Indexing an information repository (or database) that stores material found by the crawler, typically requires the formation of an inverted index structure.

In an embodiment, data stored within an index database (for example element 5 of FIGS. 1 and 2) can include the following.

	Field	Type	Attributes	Default
	docid	bigint(20)	UNSIGNED
	title	varchar(255)
	bitrate	int(10)	UNSIGNED	0
	Filesize	bigint(20)	UNSIGNED	0
	Filename	varchar(255)
	Duration	int(10)	UNSIGNED	0
	thumbfilename	varchar(8192)
	description	text		NULL
	vidheight	int(10)	UNSIGNED	0
	Vidwidth	int(10)	UNSIGNED	0
	vidframerate	int(10)	UNSIGNED	0
	audsamplerate	int(10)	UNSIGNED	0
	audnumchannels	int(10)	UNSIGNED	0
	audsamplewidth	int(10)	UNSIGNED	0
	hasaudio	tinyint(1)		0
	hasvideo	tinyint(1)		0
	contentsource	int(10)	UNSIGNED	0
	videoformat	varchar(128)
	sourcepage	varchar(8192)
	sourcehost	varchar(8192)

This table displays an example set of index data extracted about each video during a crawl. The title and description fields are the fields in which textual annotations can be stored. Further fields can be populated for adding tags and other metadata. It would be appreciated that this table can be used for retrieval.

Summary of the Workflow for Crawling and Indexing

In an embodiment, crawling and indexing workflow can be summarised in the following steps:

• • If there is existing crawl data, generating a current search list for use as a initial tag set.
  • Generating a docid list from a repository for determining which video id's are in the repository.
  • Using an initial tag set (or seed list) and a current search list for creating a potential term list to determine which terms are processed next.
  • If desired, splitting the potential term list into multiple parts for performing a search on multiple machines.
  • Initiating a crawl by giving a crawler a location for the raw crawl data and the potential term list.
  • Generating raw crawl data.
  • Processing the raw crawl data to generate insert statements for an index. It would be appreciated that this can require providing the location of the raw crawl data, the previous current term list (these files if they exist will be excluded from processing), the previous docid list (docids in this list will be excluding from processing), and an output filename.

_ _ _ _ _ _ _

- Exercise requirements
- 1) Based on the excerpt on video crawling and indexing, answer yes or no to whether each statement agrees with it, and quote the words that decide it: (a) Textual annotations can be stored in the title and description fields. (b) The potential term list must always be divided across several machines. (c) A crawl begins when the crawler is given a location for the raw crawl data and the potential term list.
- 2) Retype the part of the excerpt on video crawling and indexing that starts at the words "Summary of the" and stops after "are processed next.".
The material that comes next has no connection to the excerpt on video crawling and indexing.

- Supplied data
_ _ _ _ _ _ _

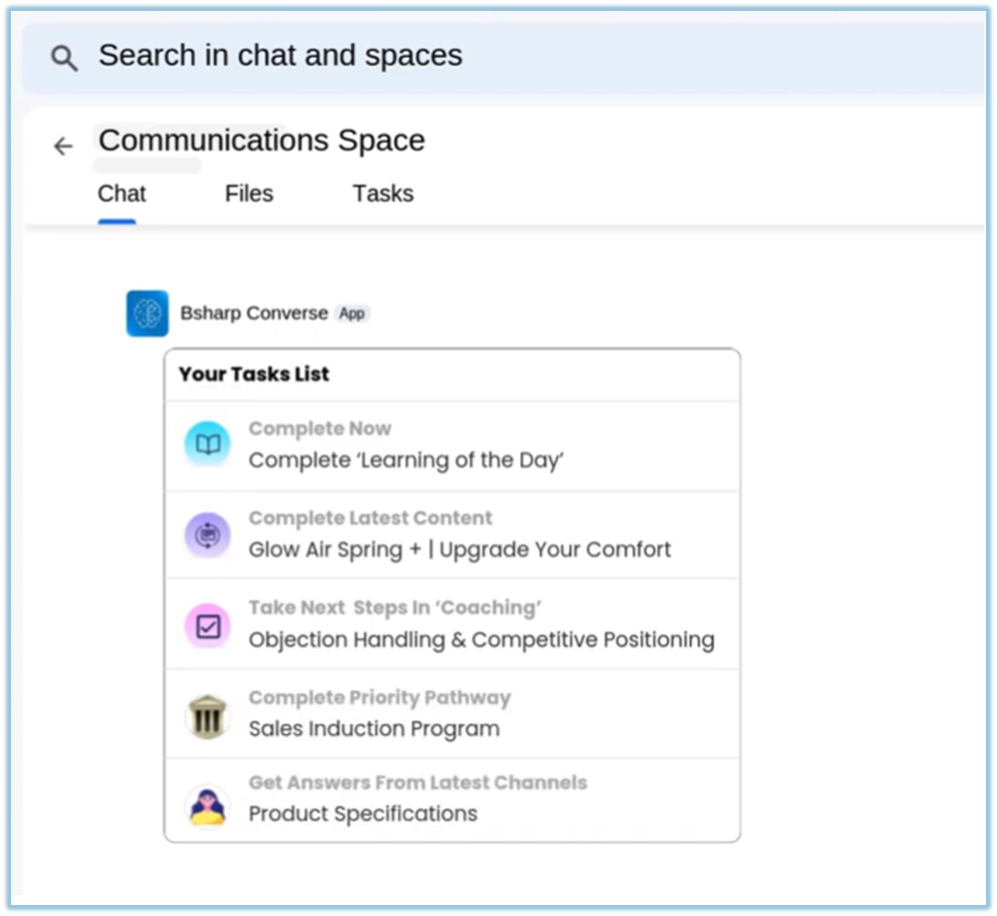Switch to the Chat tab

_ _ _ _ _ _ _

- Worked solutions
- 1)
(a) Yes: "The title and description fields are the fields in which textual annotations can be stored."
(b) No: "If desired, splitting the potential term list into multiple parts for performing a search on multiple machines."
(c) Yes: "Initiating a crawl by giving a crawler a location for the raw crawl data and the potential term list."

- 2)
Summary of the Workflow for Crawling and Indexing

In an embodiment, crawling and indexing workflow can be summarised in the following steps:

• • If there is existing crawl data, generating a current search list for use as a initial tag set.
  • Generating a docid list from a repository for determining which video id's are in the repository.
  • Using an initial tag set (or seed list) and a current search list for creating a potential term list to determine which terms are processed next.